Oklahoma's Own: Relive The Wild West At Pawnee Bill's Ranch


Wednesday, March 2nd 2011, 9:02 pm
By: News On 6


Craig Day, News On 6

NEAR PAWNEE, Oklahoma -- You can find cowboy culture all across Oklahoma. Part of our rich western Heritage is on display at a museum just an hour from Tulsa.

Just off Highway 64 near Pawnee, there's a state historic site you may have driven past, but you ought to stop. If you do, you'll find an impressive collection of Wild West Show exhibits, all surrounding the life of one of Oklahoma's most memorable figures: Pawnee Bill.

"Pawnee Bill, they say, was one of the last of the western legends," Ronnie Brown, Historic Site Director, said.

Gordon William Lilly, or Pawnee Bill, got his start in show business as part of Buffalo Bill's Wild West show in 1883. Five years later, he started his own touring show.

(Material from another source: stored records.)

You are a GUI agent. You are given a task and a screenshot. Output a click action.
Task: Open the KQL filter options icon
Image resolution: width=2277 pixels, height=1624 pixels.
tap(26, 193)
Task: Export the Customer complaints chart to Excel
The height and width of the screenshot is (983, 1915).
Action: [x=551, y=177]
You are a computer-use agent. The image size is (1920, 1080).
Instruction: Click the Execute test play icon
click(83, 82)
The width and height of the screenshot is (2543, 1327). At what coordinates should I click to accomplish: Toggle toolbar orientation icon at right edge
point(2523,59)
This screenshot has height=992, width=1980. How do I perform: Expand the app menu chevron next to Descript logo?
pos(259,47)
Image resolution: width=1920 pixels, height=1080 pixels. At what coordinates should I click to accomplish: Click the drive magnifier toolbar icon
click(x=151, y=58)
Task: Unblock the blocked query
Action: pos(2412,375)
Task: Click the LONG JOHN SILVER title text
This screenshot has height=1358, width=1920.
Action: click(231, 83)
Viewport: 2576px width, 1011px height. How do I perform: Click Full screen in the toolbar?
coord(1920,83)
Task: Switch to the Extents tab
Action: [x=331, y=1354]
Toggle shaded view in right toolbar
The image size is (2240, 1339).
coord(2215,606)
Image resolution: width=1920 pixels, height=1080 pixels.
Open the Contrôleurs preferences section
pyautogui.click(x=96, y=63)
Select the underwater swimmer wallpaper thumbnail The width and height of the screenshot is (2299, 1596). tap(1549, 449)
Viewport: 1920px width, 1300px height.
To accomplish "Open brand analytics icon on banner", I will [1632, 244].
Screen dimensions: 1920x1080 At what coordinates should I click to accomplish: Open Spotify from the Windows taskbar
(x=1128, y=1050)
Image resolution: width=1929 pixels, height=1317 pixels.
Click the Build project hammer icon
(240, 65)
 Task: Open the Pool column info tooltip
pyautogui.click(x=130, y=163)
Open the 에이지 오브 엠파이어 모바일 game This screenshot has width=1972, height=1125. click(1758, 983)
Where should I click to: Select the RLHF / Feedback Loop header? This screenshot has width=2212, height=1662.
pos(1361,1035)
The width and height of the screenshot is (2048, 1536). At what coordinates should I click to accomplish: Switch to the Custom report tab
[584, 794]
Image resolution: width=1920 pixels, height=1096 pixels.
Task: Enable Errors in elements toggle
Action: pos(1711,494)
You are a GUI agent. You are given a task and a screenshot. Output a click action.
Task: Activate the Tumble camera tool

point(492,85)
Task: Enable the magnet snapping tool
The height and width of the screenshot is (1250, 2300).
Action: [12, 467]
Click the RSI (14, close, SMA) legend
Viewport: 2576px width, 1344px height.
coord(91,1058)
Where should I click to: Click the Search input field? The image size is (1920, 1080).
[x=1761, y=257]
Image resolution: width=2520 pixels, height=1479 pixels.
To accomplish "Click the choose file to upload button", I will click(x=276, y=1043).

"His show was so successful, he bought out the Buffalo Bill show," Brown said.

Pawnee Bill's Wild West show toured America and the world for 25 years, entertaining folks who wanted to see a big part of the American west before it was lost.

"I kind of compare it to a rodeo, circus combined." Brown said.

A lot of Pawnee Bill Wild West show memorabilia from those days is on display at the museum, which draws 50,000 visitors each year.

"Some of the clothing that they wore in the Wild West shows," Brown said.

There are Buffalo heads and show posters.

"This is a poster advertising beautiful daring western girls and Mexican senoritas," Brown said.

From an old stagecoach, to historic photographs, you'll find it here.

"A high back western saddle," said Brown said.

Visitors will also find Pawnee Bill's ranch house built in 1910. From the Victrola, to the original tableware, it's furnished with all of the original possessions owned by Pawnee Bill and his wife Mae.

The mahogany floors, tall ceilings, and western decor all make for an impressive tour; and Pawnee Bill certainly is one of Oklahoma's most impressive figures.

"Very flamboyant, very colorful," Brown said. "Very outspoken and he was a very good businessman, and also he loved the state of Oklahoma."

If you love Oklahoma's western heritage and enjoy learning about a larger than life figure, make time to stop the next time you travel down Highway 64.

"We truly are a great find," Brown said.

The Pawnee Bill museum's been awarded Travelocity's Local Secrets, Big Finds designation several years in a row.

Editor's note:  The first version of this story incorrectly described the location of the museum as Highway 62.  The correct location is Highway 64.  Thank you to the users who pointed out the error so we could correct it.